Ruxolitinib reverses dysregulated T helper cell responses and controls autoimmunity caused by a novel signal transducer and activator of transcription 1 (STAT1) gain-of-function mutation.

BACKGROUND: Gain-of-function (GOF) mutations in the human signal transducer and activator of transcription 1 (STAT1) manifest in immunodeficiency and autoimmunity with impaired T(H)17 cell differentiation and exaggerated responsiveness to type I and II interferons. Allogeneic bone marrow transplantation has been attempted in severely affected patients, but outcomes have been poor. OBJECTIVE: We sought to define the effect of increased STAT1 activity on T helper cell polarization and to investigate the therapeutic potential of ruxolitinib in treating autoimmunity secondary to STAT1 GOF mutations.

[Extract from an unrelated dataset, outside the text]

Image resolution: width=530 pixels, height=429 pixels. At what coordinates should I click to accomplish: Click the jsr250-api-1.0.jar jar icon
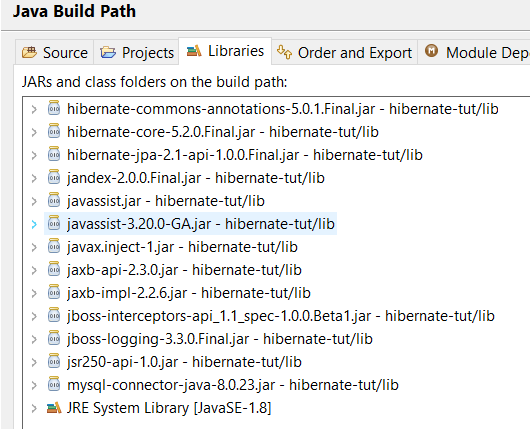(x=54, y=361)
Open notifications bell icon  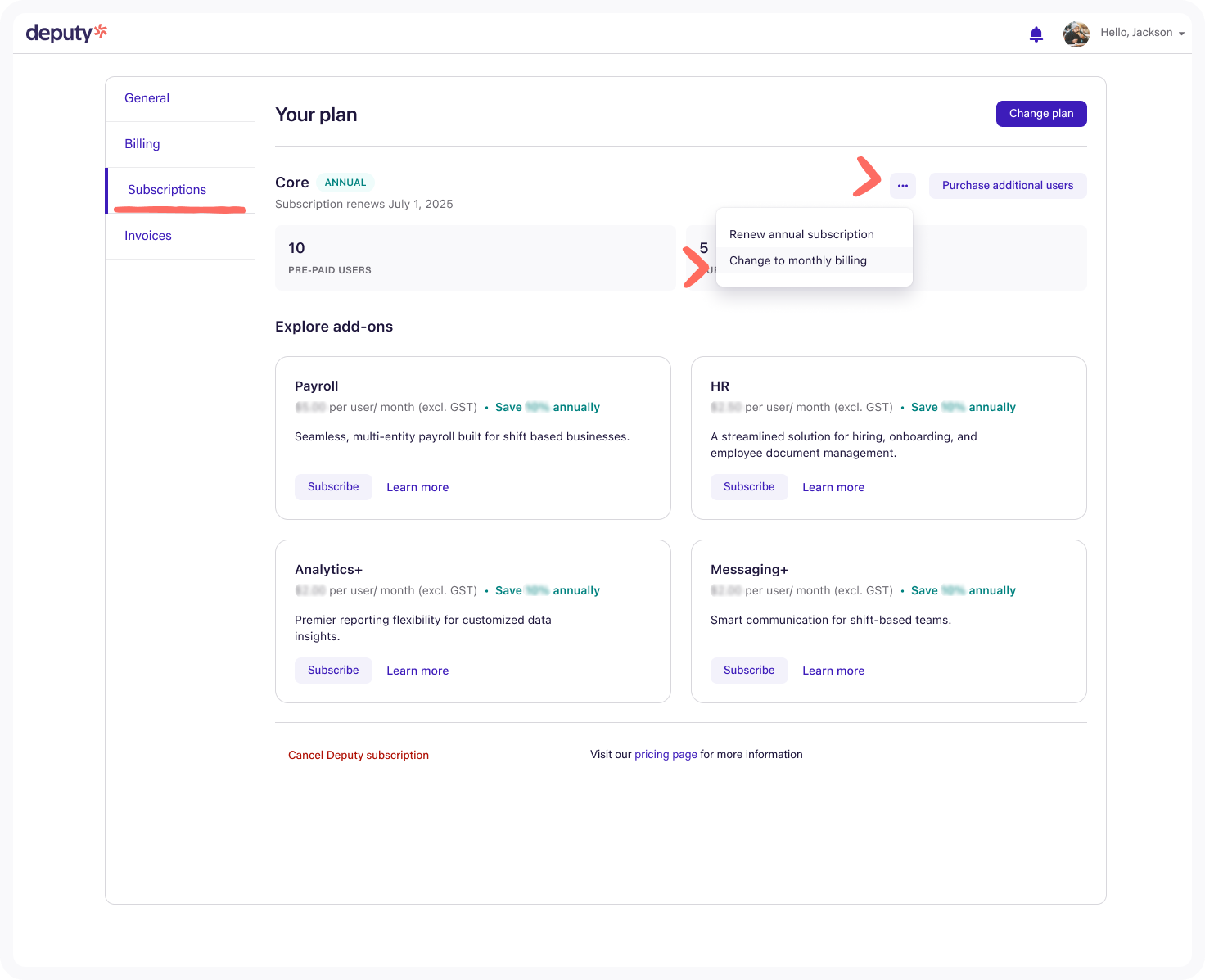click(1036, 34)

METHODS: We used in vitro polarization assays, as well as phenotypic and functional analysis of STAT1-mutated patient cells. RESULTS: We report a child with a novel mutation in the linker domain of STAT1 who had life-threatening autoimmune cytopenias and chronic mucocutaneous candidiasis. Naive lymphocytes from the affected patient displayed increased T(H)1 and follicular T helper cell and suppressed T(H)17 cell responses. The mutation augmented cytokine-induced STAT1 phosphorylation without affecting dephosphorylation kinetics. Treatment with the Janus kinase 1/2 inhibitor ruxolitinib reduced hyperresponsiveness to type I and II interferons, normalized T(H)1 and follicular T helper cell responses, improved T(H)17 differentiation, cured mucocutaneous candidiasis, and maintained remission of immune-mediated cytopenias. CONCLUSIONS: Autoimmunity and infection caused by STAT1 GOF mutations are the result of dysregulated T helper cell responses. Janus kinase inhibitor therapy could represent an effective targeted treatment for long-term disease control in severely affected patients for whom hematopoietic stem cell transplantation is not available.